Most Pythonic way to store (small) configuration

Steven D'Aprano steve+comp.lang.python at pearwood.info
Wed Aug 5 04:32:26 EDT 2015


On Wednesday 05 August 2015 05:59, Ben Finney wrote:

> marco.nawijn at colosso.nl writes:
> 
>> Why not use Python files itself as configuration files?
> 
> Because configuration data will be user-editable. (If it's not
> user-editable, that is itself a poor design choice.)
> 
> If you allow executable code to be user-edited, that opens your program
> to arbitrary injection of executable code. Your program becomes wide
> open for security exploits, whether through malicious or accidental
> bugs, and simple human error can lead to arbitrary-scope damage to the
> user's system.

Yeah... it's almost as if you allowed the user to edit the source code of 
your application, or even write their own code. And nobody would do that! 

*wink*

I'm not entirely disagreeing, just adding some nuance to the discussion.

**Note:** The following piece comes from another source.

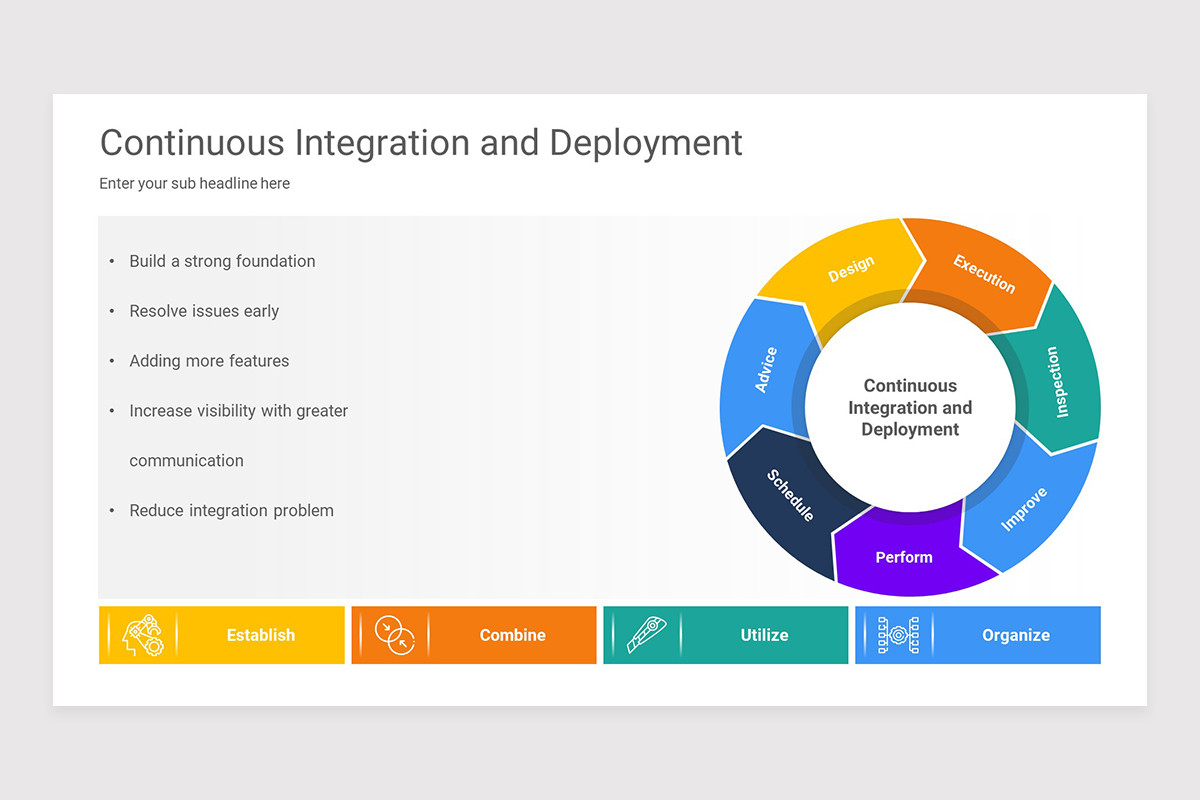Viewport: 1200px width, 800px height.
Task: Select the blue Organize bar
Action: point(1016,635)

My own personal feeling is that using code as config is a little 
disquieting. It's a bit of a code smell. Do you really need that much power 
just to allow people to set some configuration settings? Using a Turing 
Complete programming language just to set a bunch of name:value pairs seems 
to be gross overkill.

But on the other hand, config systems do tend to grow in power. People often 
want conditional and computed settings. Rather than invent your own (buggy) 
mini-language to allow conf like this:

if $PLATFORM = 'Windows' set location = 'C:\The Stuff';
if $PLATFORM = 'Linux' set location = $baselocation + '/thestuff';

using Python seems like a much better idea.

Code smell or not, I don't think that Python code as config is that much of 
a problem, for most applications. Yes, the user can insert arbitrary code 
into their config file, and have it run... but it's their user account 
running it, they presumably could just insert that code into a file and run 
it with python regardless. There's (usually) no security implications.

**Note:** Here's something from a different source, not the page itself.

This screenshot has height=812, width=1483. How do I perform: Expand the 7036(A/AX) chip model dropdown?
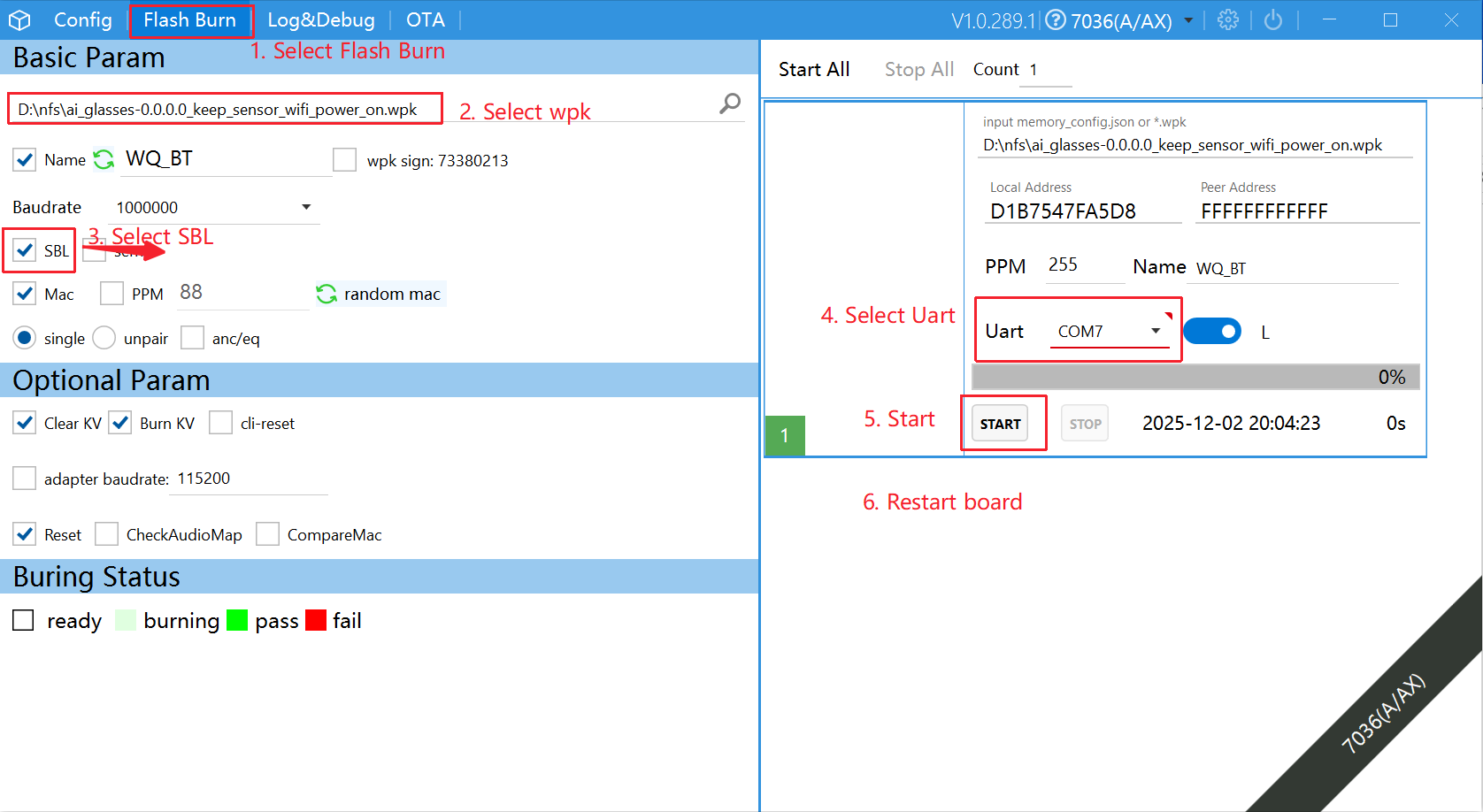(x=1188, y=20)
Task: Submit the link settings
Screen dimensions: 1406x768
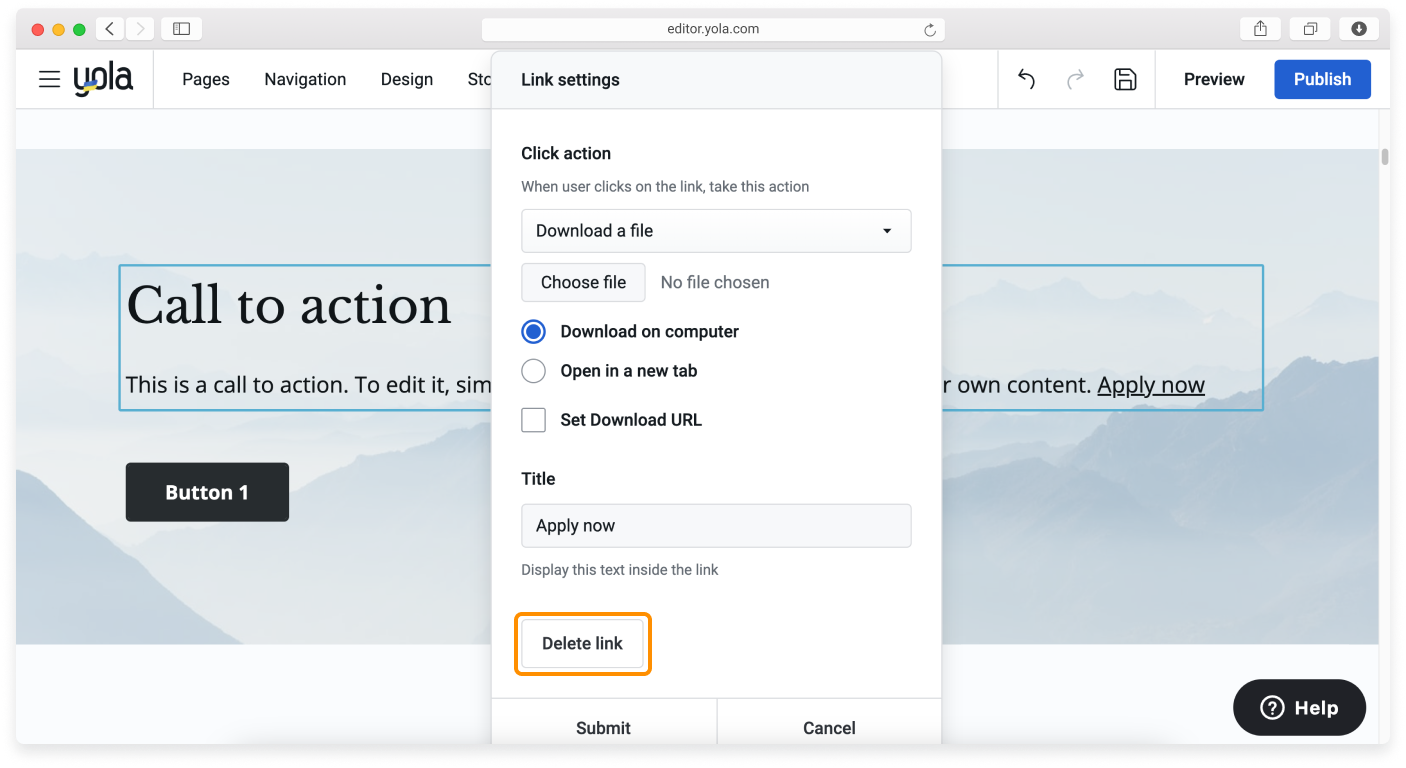Action: pyautogui.click(x=604, y=728)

Although I can think of some exceptions. For example, the company I work for 
has a Linux desktop designed for untrusted, hostile users (prisoners in 
jail), and using .py files as config would *definitely* not be allowed for 
that. But I think that's an exceptional case.


> On another dimension, configuration files specifying the behaviour of
> the system are much more useful if their format is easily parsed and
> re-worked by tools the user chooses.
> 
> Your program should not be the only tool (and Python should not be the
> only language) that can read and/or write the configuration data with
> straightfoward data manipulation.

Python is an open standard that anyone can use, or write their own should 
they wish. If you don't like CPython, use Jython or PyPy or 
MyFirstPythonInterpreter to pass the config data. 

A better argument may be that *running arbitrary code* should not be 
required in order to parse a config file. I'm sympathetic to that argument 
too. But if that's your worry, and you absolutely must read a .py config 
file, you could write your own stripped down interpreter of a limited subset 
of the language, and use that. No, it won't be able to determine all the 
config settings from arbitrary .py files, but it may give you a practical 
solution which is good enough for what you need.


> So a complex full-blown programming language like Python is a poor
> choice for configuration data for that reason, too.
> 
> Much better to choose a tightly-defined, limited-scope configuration
> data format that you can be confident any user cannot employ to run
> arbitrary code.

Sure, if your config requirements are met by such a data format.